■ **TASK TO COMPLETE**: Records appear below. Give all of them again, exactly.

[Stored records]
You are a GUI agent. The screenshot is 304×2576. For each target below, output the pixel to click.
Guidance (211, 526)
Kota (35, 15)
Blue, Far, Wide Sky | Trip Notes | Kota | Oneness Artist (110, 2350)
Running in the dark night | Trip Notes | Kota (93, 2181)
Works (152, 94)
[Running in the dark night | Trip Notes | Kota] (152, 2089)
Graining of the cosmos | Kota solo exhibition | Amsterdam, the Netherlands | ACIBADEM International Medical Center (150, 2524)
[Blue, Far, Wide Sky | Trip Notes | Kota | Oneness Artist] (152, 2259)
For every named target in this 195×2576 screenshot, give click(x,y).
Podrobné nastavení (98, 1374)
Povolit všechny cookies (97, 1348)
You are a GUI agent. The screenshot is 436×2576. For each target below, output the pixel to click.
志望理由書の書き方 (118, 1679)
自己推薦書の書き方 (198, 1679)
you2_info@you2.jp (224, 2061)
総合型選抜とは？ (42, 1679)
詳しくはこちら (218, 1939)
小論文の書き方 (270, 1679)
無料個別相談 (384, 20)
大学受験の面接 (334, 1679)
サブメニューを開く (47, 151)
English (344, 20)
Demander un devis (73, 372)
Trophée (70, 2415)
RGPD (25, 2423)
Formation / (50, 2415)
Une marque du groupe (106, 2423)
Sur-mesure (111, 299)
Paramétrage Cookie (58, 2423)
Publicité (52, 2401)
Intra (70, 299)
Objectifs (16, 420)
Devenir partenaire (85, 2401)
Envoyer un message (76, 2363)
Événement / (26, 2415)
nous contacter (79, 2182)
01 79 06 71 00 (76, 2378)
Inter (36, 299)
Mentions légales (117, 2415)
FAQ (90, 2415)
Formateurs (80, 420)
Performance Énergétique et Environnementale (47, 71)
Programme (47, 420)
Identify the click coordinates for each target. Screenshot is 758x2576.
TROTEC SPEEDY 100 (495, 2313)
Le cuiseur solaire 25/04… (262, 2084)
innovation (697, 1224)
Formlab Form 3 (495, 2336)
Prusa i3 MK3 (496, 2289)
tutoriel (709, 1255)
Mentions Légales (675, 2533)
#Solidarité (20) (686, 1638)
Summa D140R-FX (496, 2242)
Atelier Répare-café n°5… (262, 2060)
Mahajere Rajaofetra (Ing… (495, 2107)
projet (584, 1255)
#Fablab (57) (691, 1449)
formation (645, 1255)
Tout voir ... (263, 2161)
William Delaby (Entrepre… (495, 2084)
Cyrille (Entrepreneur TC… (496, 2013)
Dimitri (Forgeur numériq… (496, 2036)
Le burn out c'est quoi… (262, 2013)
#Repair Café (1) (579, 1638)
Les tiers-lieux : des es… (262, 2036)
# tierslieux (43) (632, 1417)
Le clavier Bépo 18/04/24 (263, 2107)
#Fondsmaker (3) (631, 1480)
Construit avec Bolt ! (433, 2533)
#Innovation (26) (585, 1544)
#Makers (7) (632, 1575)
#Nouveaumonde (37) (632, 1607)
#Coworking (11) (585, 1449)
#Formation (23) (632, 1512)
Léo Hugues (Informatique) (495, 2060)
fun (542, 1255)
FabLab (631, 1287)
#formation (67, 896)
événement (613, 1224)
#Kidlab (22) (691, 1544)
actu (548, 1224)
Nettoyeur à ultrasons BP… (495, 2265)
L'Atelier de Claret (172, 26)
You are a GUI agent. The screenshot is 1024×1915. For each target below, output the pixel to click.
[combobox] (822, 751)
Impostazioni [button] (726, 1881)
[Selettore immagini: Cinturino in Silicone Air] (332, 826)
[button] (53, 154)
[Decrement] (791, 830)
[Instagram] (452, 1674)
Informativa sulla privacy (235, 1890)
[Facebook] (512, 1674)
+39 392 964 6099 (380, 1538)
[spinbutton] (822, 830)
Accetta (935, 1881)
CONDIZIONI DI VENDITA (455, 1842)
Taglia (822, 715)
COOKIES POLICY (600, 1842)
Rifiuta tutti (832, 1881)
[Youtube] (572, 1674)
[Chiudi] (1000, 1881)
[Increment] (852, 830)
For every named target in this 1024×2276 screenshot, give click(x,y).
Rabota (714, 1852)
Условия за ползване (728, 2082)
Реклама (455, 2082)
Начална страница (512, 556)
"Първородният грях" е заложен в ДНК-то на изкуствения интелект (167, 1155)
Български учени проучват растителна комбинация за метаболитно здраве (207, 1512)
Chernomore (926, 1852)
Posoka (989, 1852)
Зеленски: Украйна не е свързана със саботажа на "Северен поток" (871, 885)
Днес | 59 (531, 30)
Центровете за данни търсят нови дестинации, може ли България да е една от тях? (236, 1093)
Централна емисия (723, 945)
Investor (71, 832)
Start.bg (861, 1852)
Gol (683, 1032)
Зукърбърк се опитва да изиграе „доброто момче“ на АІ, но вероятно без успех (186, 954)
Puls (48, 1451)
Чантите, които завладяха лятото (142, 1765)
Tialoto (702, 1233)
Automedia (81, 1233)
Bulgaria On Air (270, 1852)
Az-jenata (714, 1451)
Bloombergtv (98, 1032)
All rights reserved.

■ **EXERCISE ANSWER**:
You are a GUI agent. The screenshot is 304×2576. For each target below, output the pixel to click.
Guidance (211, 526)
Kota (35, 15)
Blue, Far, Wide Sky | Trip Notes | Kota | Oneness Artist (110, 2350)
Running in the dark night | Trip Notes | Kota (93, 2181)
Works (152, 94)
[Running in the dark night | Trip Notes | Kota] (152, 2089)
Graining of the cosmos | Kota solo exhibition | Amsterdam, the Netherlands | ACIBADEM International Medical Center (150, 2524)
[Blue, Far, Wide Sky | Trip Notes | Kota | Oneness Artist] (152, 2259)
For every named target in this 195×2576 screenshot, give click(x,y).
Podrobné nastavení (98, 1374)
Povolit všechny cookies (97, 1348)
You are a GUI agent. The screenshot is 436×2576. For each target below, output the pixel to click.
志望理由書の書き方 (118, 1679)
自己推薦書の書き方 (198, 1679)
you2_info@you2.jp (224, 2061)
総合型選抜とは？ (42, 1679)
詳しくはこちら (218, 1939)
小論文の書き方 (270, 1679)
無料個別相談 (384, 20)
大学受験の面接 (334, 1679)
サブメニューを開く (47, 151)
English (344, 20)
Demander un devis (73, 372)
Trophée (70, 2415)
RGPD (25, 2423)
Formation / (50, 2415)
Une marque du groupe (106, 2423)
Sur-mesure (111, 299)
Paramétrage Cookie (58, 2423)
Publicité (52, 2401)
Intra (70, 299)
Objectifs (16, 420)
Devenir partenaire (85, 2401)
Envoyer un message (76, 2363)
Événement / (26, 2415)
nous contacter (79, 2182)
01 79 06 71 00 (76, 2378)
Inter (36, 299)
Mentions légales (117, 2415)
FAQ (90, 2415)
Formateurs (80, 420)
Performance Énergétique et Environnementale (47, 71)
Programme (47, 420)
Identify the click coordinates for each target. Screenshot is 758x2576.
TROTEC SPEEDY 100 (495, 2313)
Le cuiseur solaire 25/04… (262, 2084)
innovation (697, 1224)
Formlab Form 3 (495, 2336)
Prusa i3 MK3 (496, 2289)
tutoriel (709, 1255)
Mentions Légales (675, 2533)
#Solidarité (20) (686, 1638)
Summa D140R-FX (496, 2242)
Atelier Répare-café n°5… (262, 2060)
Mahajere Rajaofetra (Ing… (495, 2107)
projet (584, 1255)
#Fablab (57) (691, 1449)
formation (645, 1255)
Tout voir ... (263, 2161)
William Delaby (Entrepre… (495, 2084)
Cyrille (Entrepreneur TC… (496, 2013)
Dimitri (Forgeur numériq… (496, 2036)
Le burn out c'est quoi… (262, 2013)
#Repair Café (1) (579, 1638)
Les tiers-lieux : des es… (262, 2036)
# tierslieux (43) (632, 1417)
Le clavier Bépo 18/04/24 (263, 2107)
#Fondsmaker (3) (631, 1480)
Construit avec Bolt ! (433, 2533)
#Innovation (26) (585, 1544)
#Makers (7) (632, 1575)
#Nouveaumonde (37) (632, 1607)
#Coworking (11) (585, 1449)
#Formation (23) (632, 1512)
Léo Hugues (Informatique) (495, 2060)
fun (542, 1255)
FabLab (631, 1287)
#formation (67, 896)
événement (613, 1224)
#Kidlab (22) (691, 1544)
actu (548, 1224)
Nettoyeur à ultrasons BP… (495, 2265)
L'Atelier de Claret (172, 26)
You are a GUI agent. The screenshot is 1024×1915. For each target below, output the pixel to click.
[combobox] (822, 751)
Impostazioni [button] (726, 1881)
[Selettore immagini: Cinturino in Silicone Air] (332, 826)
[button] (53, 154)
[Decrement] (791, 830)
[Instagram] (452, 1674)
Informativa sulla privacy (235, 1890)
[Facebook] (512, 1674)
+39 392 964 6099 (380, 1538)
[spinbutton] (822, 830)
Accetta (935, 1881)
CONDIZIONI DI VENDITA (455, 1842)
Taglia (822, 715)
COOKIES POLICY (600, 1842)
Rifiuta tutti (832, 1881)
[Youtube] (572, 1674)
[Chiudi] (1000, 1881)
[Increment] (852, 830)
For every named target in this 1024×2276 screenshot, give click(x,y).
Rabota (714, 1852)
Условия за ползване (728, 2082)
Реклама (455, 2082)
Начална страница (512, 556)
"Първородният грях" е заложен в ДНК-то на изкуствения интелект (167, 1155)
Български учени проучват растителна комбинация за метаболитно здраве (207, 1512)
Chernomore (926, 1852)
Posoka (989, 1852)
Зеленски: Украйна не е свързана със саботажа на "Северен поток" (871, 885)
Днес | 59 (531, 30)
Центровете за данни търсят нови дестинации, може ли България да е една от тях? (236, 1093)
Централна емисия (723, 945)
Investor (71, 832)
Start.bg (861, 1852)
Gol (683, 1032)
Зукърбърк се опитва да изиграе „доброто момче“ на АІ, но вероятно без успех (186, 954)
Puls (48, 1451)
Чантите, които завладяха лятото (142, 1765)
Tialoto (702, 1233)
Automedia (81, 1233)
Bulgaria On Air (270, 1852)
Az-jenata (714, 1451)
Bloombergtv (98, 1032)
All rights reserved.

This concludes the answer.